Saved entries:
Content starts

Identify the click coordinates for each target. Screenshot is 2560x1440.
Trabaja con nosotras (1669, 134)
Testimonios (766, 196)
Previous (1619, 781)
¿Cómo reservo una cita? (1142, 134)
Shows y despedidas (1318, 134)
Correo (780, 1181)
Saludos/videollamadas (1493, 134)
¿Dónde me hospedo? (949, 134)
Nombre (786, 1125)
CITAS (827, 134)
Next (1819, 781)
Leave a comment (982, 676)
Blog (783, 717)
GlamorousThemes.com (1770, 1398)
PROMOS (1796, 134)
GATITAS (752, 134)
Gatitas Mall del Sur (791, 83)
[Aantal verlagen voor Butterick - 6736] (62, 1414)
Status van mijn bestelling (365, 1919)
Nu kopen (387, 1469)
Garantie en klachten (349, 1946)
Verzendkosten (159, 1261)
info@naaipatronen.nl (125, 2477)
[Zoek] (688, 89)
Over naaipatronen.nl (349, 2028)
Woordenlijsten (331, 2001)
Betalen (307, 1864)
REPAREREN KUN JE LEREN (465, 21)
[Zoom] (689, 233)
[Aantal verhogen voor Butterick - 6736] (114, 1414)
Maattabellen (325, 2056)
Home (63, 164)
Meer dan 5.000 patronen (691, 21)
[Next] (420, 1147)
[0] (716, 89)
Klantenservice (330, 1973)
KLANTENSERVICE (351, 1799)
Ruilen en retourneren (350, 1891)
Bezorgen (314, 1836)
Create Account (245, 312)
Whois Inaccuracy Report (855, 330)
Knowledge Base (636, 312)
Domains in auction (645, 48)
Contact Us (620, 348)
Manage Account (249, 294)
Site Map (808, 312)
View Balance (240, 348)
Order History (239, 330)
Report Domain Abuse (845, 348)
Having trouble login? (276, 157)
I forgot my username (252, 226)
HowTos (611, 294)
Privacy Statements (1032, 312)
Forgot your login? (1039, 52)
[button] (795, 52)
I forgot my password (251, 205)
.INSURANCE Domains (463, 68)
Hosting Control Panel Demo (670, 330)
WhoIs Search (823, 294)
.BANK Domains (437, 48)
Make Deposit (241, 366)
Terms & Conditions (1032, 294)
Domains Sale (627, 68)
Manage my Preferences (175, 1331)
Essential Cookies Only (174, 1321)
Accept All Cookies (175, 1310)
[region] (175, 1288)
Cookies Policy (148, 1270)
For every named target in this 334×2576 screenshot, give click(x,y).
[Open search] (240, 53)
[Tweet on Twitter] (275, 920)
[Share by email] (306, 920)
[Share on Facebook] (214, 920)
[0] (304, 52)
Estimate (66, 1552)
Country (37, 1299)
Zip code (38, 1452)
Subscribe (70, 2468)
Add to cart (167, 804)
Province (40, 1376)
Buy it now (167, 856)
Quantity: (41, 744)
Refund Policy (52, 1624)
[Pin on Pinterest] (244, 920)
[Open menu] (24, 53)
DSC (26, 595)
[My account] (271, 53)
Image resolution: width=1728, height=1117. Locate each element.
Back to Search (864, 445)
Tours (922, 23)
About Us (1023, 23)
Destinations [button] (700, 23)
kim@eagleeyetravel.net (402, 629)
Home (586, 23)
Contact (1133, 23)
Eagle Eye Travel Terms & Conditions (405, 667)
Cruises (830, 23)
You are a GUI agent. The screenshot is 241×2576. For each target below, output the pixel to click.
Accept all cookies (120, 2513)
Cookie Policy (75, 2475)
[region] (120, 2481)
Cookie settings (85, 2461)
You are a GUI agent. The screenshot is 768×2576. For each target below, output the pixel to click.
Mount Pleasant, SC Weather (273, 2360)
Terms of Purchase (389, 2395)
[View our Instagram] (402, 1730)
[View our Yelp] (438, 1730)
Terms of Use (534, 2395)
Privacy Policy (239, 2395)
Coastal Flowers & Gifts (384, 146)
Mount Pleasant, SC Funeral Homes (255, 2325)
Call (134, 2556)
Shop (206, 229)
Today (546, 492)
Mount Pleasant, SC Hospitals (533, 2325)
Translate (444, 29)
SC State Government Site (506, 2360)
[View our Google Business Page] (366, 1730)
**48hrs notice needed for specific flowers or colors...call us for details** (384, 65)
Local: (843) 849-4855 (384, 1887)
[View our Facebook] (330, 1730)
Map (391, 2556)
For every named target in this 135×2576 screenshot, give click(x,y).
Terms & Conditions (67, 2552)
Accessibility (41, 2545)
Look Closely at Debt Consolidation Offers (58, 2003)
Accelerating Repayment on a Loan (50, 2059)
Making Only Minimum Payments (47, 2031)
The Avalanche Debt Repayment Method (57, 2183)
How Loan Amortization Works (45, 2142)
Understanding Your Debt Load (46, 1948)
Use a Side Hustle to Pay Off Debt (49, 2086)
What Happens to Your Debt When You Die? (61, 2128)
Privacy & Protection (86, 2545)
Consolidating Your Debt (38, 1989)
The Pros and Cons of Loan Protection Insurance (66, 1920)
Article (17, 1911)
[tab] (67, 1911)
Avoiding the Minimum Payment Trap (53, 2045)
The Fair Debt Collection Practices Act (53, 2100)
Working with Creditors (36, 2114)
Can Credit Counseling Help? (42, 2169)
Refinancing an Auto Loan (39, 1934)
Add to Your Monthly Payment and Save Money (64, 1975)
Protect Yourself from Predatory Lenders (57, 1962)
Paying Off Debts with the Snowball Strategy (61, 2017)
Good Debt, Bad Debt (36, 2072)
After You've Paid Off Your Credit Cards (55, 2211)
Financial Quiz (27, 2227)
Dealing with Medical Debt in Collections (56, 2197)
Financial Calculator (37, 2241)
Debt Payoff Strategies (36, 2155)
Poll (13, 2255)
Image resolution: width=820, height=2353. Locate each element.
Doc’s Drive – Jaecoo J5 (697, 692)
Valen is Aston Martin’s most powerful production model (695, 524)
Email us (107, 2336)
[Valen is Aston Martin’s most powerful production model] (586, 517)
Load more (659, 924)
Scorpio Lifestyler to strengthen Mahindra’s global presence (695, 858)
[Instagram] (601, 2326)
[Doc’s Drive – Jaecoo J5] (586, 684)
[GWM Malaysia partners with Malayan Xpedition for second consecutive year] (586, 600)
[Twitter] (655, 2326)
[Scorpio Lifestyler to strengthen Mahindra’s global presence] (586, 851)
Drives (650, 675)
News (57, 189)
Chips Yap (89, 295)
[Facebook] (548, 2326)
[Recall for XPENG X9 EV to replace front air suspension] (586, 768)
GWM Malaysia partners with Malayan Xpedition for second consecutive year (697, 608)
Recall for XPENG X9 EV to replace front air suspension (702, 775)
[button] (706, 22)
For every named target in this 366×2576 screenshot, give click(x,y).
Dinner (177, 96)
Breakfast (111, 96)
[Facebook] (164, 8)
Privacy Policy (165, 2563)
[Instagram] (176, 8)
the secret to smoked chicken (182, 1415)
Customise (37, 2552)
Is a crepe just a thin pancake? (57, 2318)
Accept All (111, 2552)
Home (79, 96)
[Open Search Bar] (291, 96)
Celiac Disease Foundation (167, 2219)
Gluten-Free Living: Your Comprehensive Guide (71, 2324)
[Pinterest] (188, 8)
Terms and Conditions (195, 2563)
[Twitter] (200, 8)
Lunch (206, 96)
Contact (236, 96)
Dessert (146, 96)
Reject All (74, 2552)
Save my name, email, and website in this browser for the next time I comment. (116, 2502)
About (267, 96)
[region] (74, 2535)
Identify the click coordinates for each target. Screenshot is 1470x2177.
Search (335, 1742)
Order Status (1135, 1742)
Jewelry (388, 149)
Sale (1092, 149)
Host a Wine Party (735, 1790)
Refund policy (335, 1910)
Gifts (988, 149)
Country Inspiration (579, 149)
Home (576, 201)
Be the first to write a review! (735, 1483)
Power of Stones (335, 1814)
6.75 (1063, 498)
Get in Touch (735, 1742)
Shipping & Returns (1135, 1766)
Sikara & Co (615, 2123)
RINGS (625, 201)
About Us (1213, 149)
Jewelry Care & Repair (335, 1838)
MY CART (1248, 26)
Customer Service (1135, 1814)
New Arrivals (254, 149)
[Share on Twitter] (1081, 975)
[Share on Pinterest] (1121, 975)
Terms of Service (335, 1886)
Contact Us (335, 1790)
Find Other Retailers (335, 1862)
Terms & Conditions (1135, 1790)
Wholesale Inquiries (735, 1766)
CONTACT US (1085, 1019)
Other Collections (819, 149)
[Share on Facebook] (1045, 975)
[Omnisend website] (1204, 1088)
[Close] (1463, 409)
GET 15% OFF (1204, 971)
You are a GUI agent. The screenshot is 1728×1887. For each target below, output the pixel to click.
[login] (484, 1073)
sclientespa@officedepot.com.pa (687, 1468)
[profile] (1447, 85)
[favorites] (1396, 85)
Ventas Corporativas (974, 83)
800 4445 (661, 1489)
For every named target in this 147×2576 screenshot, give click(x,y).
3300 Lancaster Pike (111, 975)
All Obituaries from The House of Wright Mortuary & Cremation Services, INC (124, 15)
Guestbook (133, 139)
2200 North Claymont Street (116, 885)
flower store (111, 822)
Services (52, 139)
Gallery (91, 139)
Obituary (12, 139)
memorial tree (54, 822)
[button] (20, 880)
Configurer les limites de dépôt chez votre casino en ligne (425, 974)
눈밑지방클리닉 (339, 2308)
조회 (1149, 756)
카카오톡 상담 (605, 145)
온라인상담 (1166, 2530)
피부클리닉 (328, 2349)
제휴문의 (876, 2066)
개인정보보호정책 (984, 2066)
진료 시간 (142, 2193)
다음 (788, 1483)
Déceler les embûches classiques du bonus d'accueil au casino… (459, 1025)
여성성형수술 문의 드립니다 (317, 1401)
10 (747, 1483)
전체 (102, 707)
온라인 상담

Content ends

## Instructions to follow
Identify the lines above that contain the word "give", then copy them.

## Reply to the exercise
For every named target in this 334×2576 screenshot, give click(x,y).
For every named target in this 135×2576 screenshot, give click(x,y).
For every named target in this 366×2576 screenshot, give click(x,y).
For every named target in this 147×2576 screenshot, give click(x,y).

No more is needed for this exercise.